Troy Aikman is about to make a move that's going to shake up the football broadcast industry. According to Andrew Marchand of the New York Post, the former Dallas Cowboys quarterback and current NFL color commentator for Fox is on the verge of leaving the network to become the main analyst for ESPN. Aikman's ESPN deal is reportedly set for five years, with the yearly salary expected to be around $17.5 million per year, which is similar to Tony Romo's contract with CBS. Aikman has not signed the deal as of this writing.

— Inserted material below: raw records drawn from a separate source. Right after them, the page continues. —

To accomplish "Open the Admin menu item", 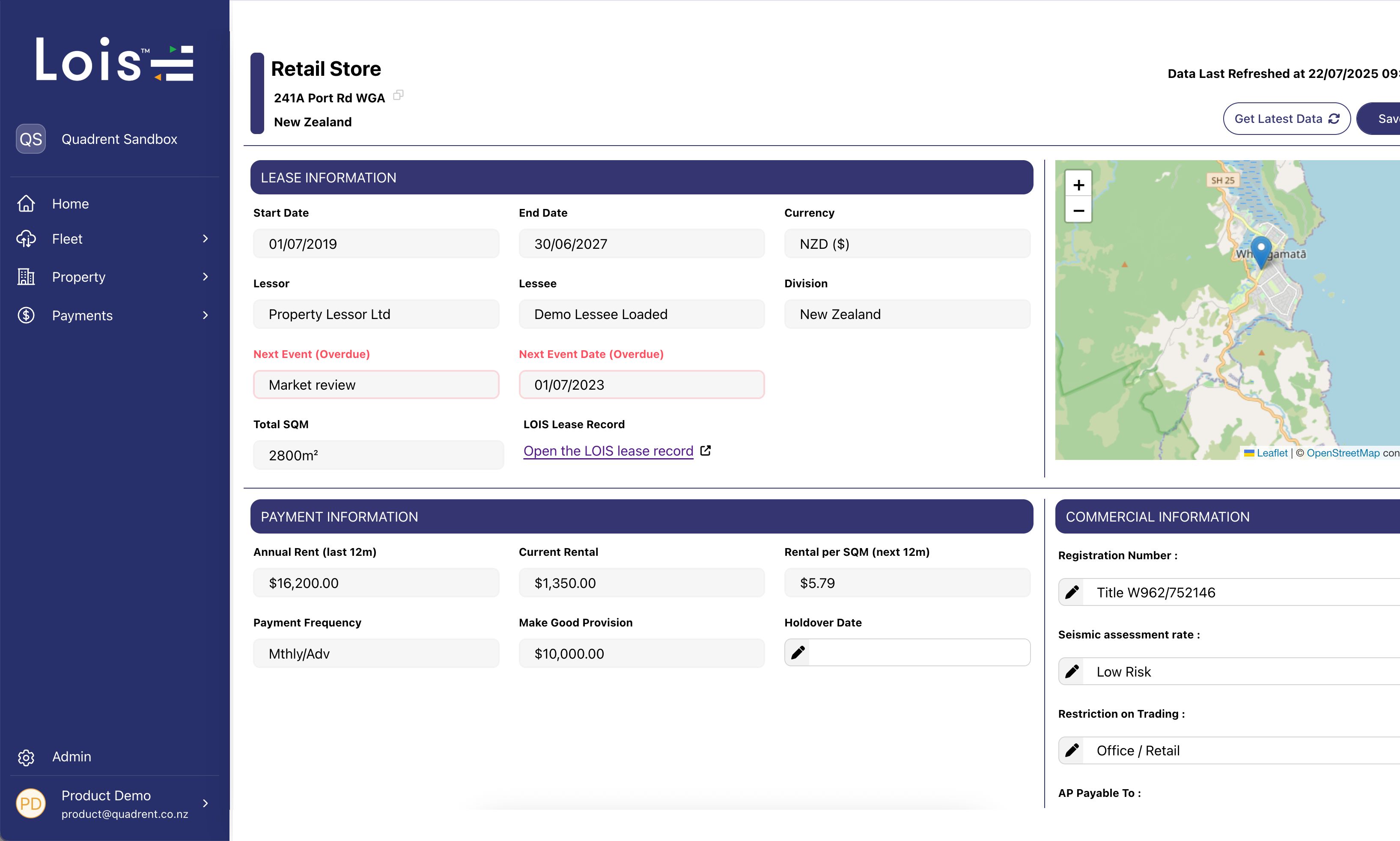I will click(x=71, y=757).
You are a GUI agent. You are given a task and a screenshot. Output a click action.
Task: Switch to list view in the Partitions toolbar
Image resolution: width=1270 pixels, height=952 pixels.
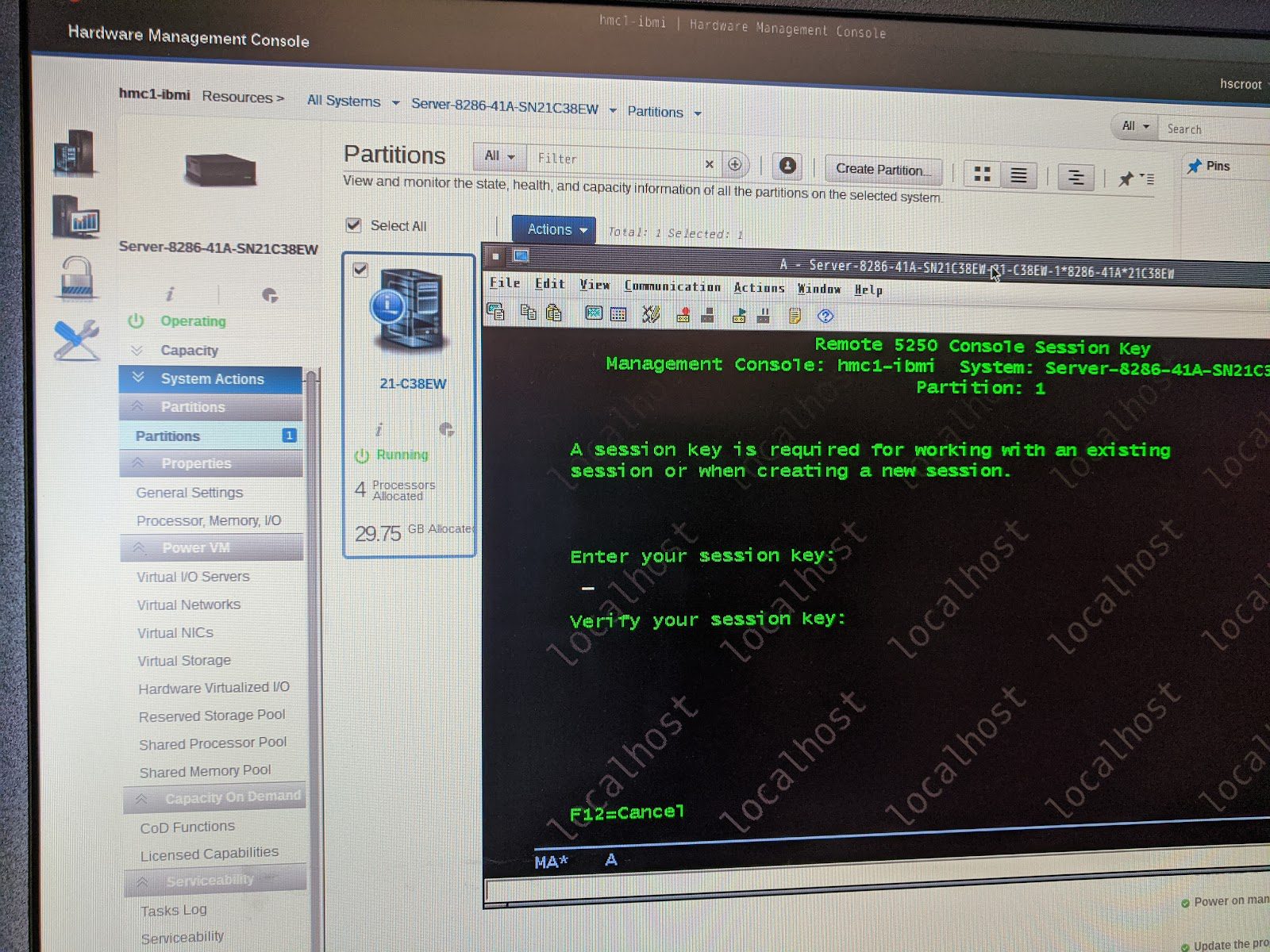tap(1020, 175)
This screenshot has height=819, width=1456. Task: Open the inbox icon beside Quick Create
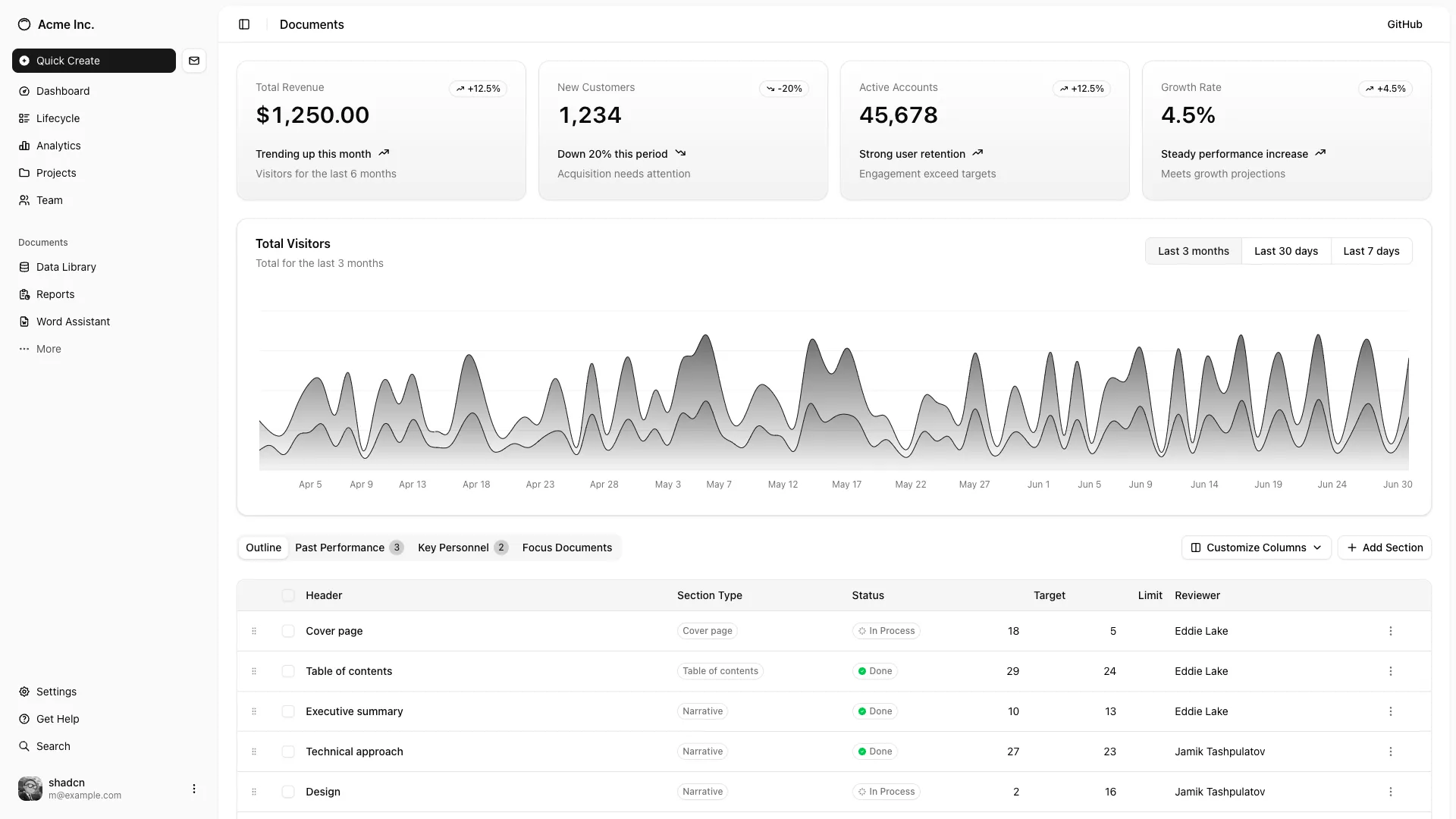(195, 61)
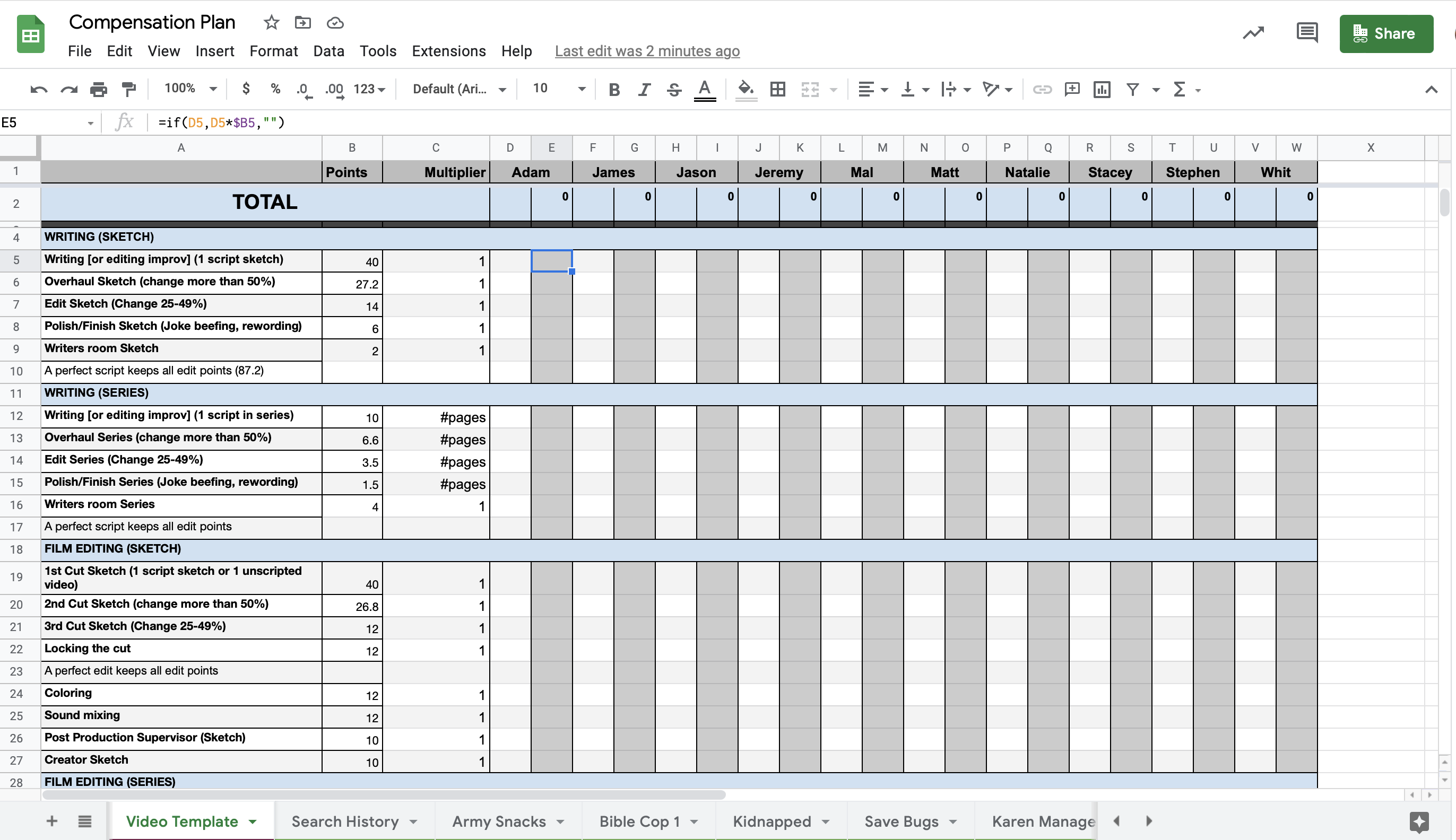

The news comes on the heels of Al Michaels, the play-by-play announcer for NBC's Sunday Night Football, being a free agent as his contract ran out. He could join Aikman on ESPN but is in negotiations to be the lead play-by-play voice when Amazon Prime Video kicks off its coverage of Thursday Night Football. Marchand says that Michaels wants Aikman to join him at Amazon.
ESPN currently has Steve Levy, Louis Riddick Jr. and Brian Griese calling games for Monday Night Football. With ESPN having an expansion in NFL games from 18 to 25 games, Marchand says the network will need to be multiple crews to cover them. Joe Buck could join Aikman at ESPN as Marchand noted that Buck's contract with Fox is up next year, and ESPN could go after him to keep Aikman with his broadcasting partner.
With Aikman likely leaving Fox, the network needs to find a replacement. It could promote Greg Olsen to the role as he was the No. 2 analyst for Fox last year. Marchand also says Los Angeles Rams head coach Sean McVay, former New Orleans Saints head coach Sean Payton and former Saints quarterback and current NBC NFL analyst Drew Brees could be in the mix.
Aikman has been calling games on Fox since 2002. During that time, Aikman has called six Super Bowls on Fox – Super Bowl XXXIX from Jacksonville with Buck and Cris Collinsworth, Super Bowl XLII in Arizona, Super Bowl XLV in North Texas, Super Bowl XLVIII in New York, Super Bowl LI from Houston and Super Bowl LIV from Miami. Aikman played for the Dallas Cowboys from 1989 to 2000 and led the team to three Super Bowl titles.